### WHAT YOU HAVE TO DO
Count the lines in the listing below that contain the word "icon" and report that number alone.

### SOURCE INFORMATION
------------

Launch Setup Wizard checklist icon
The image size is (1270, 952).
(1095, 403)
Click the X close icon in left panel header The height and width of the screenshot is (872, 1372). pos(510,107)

------------

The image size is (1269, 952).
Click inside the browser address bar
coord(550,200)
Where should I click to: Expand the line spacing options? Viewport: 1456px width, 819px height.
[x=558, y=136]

------------

### OUTPUT
2